(OBJECTIVE) Please reproduce everything from the line containing "The image size" down to the line containing "pyautogui.click(x=456, y=328)", substituting "Switch" for "Toggle" and leaving all else unchanged. Leave the pictures out of your answer.

(MATERIAL FOR THE TASK)
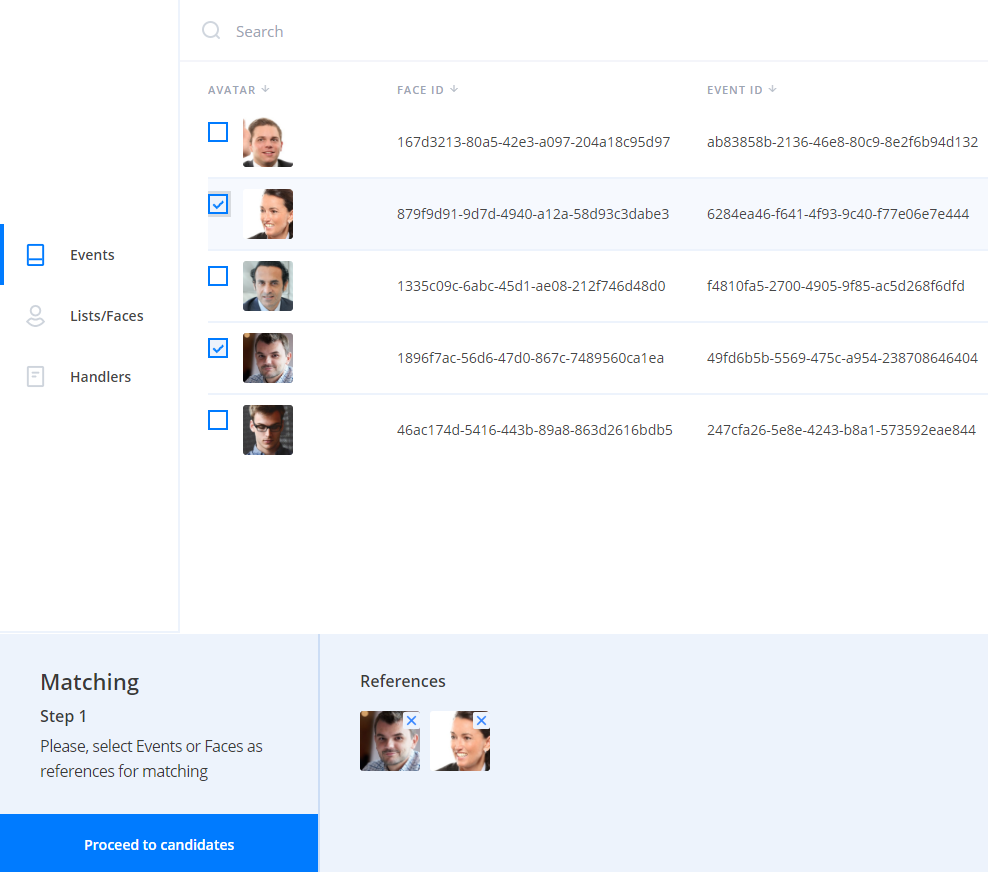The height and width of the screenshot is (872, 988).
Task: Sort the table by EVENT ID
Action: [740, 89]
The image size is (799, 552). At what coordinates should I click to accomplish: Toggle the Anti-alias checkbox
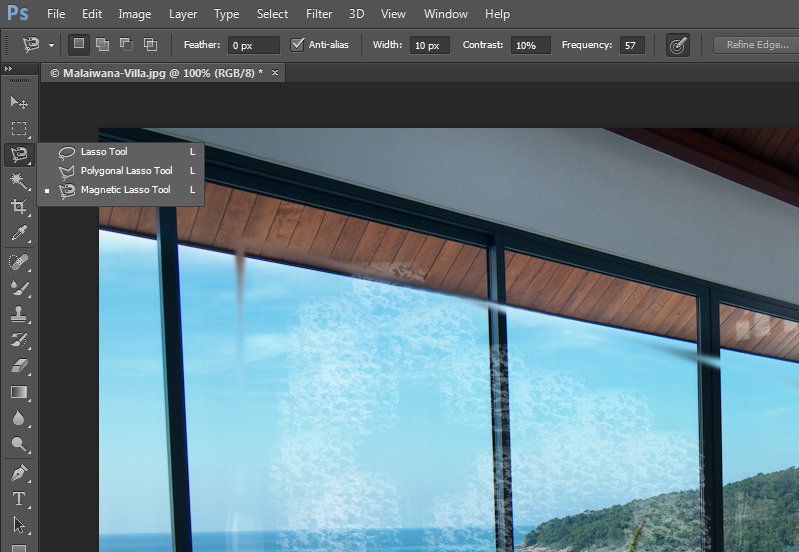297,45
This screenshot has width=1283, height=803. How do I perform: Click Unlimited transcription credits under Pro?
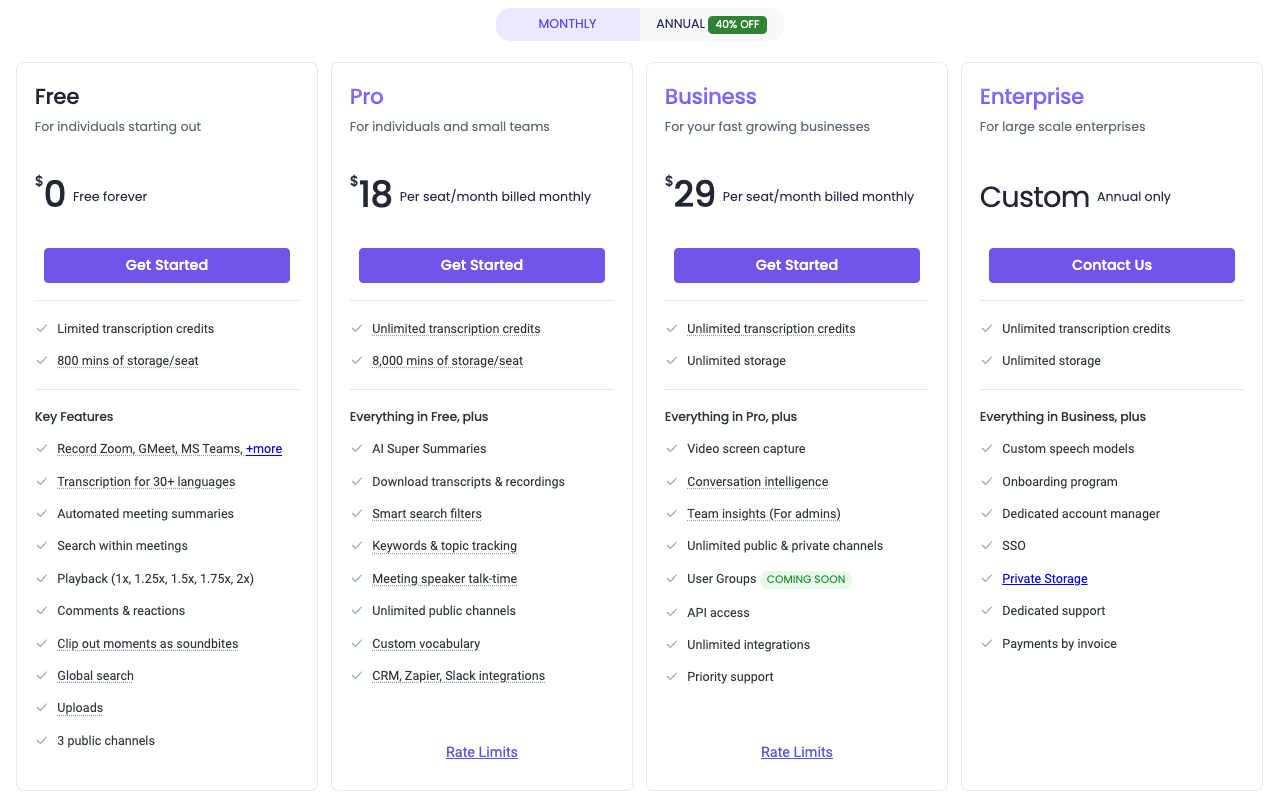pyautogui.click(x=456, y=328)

* * *

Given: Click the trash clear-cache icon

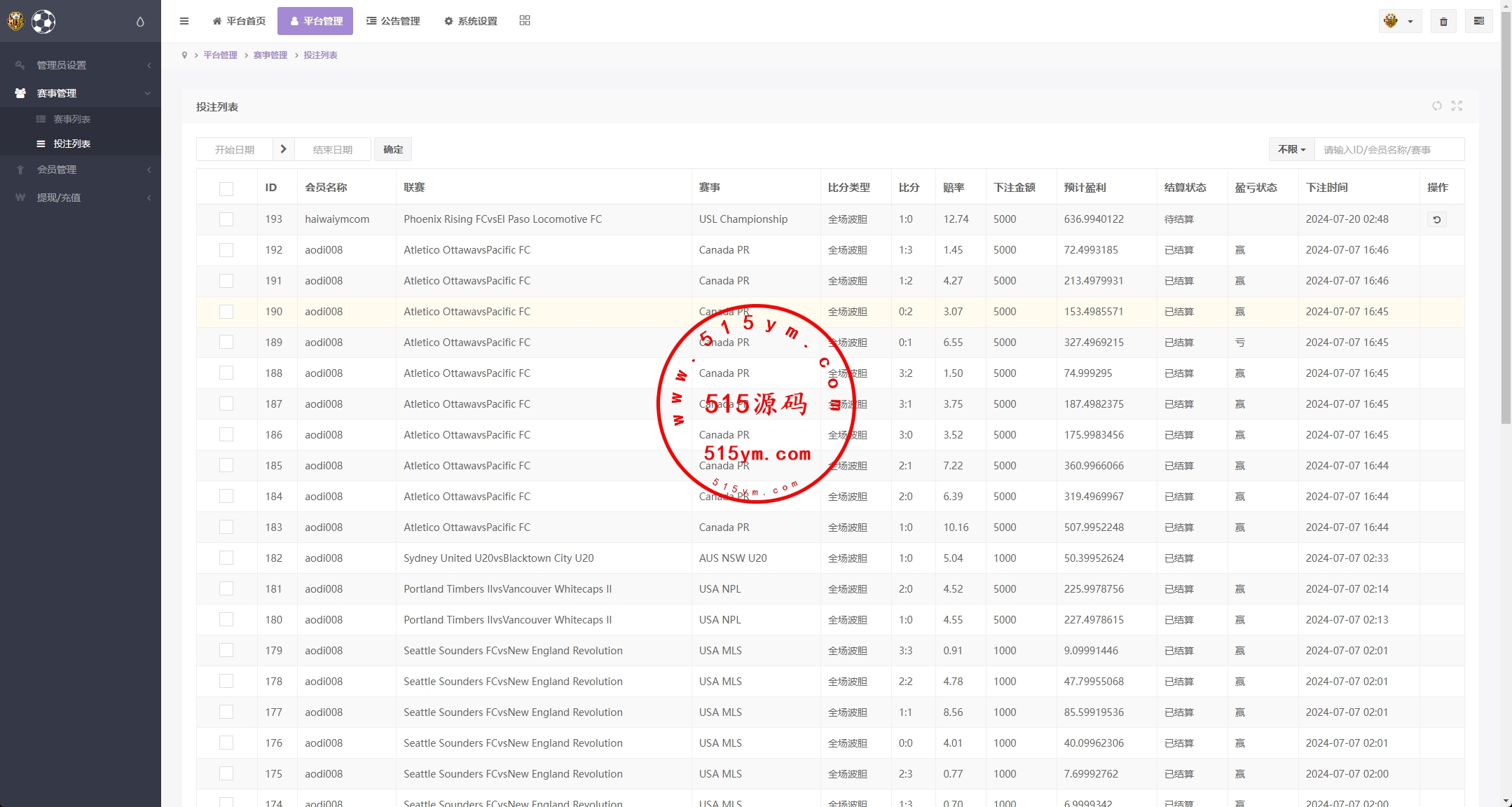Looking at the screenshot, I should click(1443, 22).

* * *

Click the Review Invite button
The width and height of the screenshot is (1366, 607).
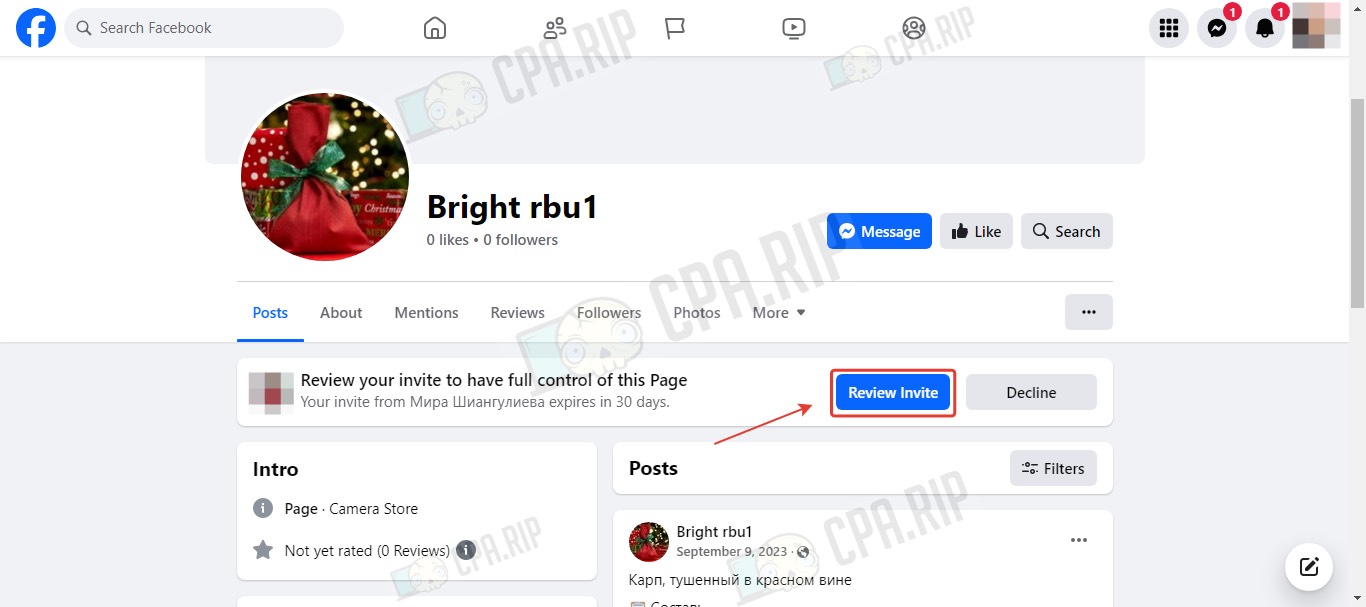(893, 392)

(CORRECT RESPONSE)
The image size is (799, 552). At what coordinates should I click to accomplish: Switch the Anti-alias checkbox
297,45
This screenshot has width=1283, height=803. How do I perform: Click Unlimited transcription credits under Pro?
pyautogui.click(x=456, y=328)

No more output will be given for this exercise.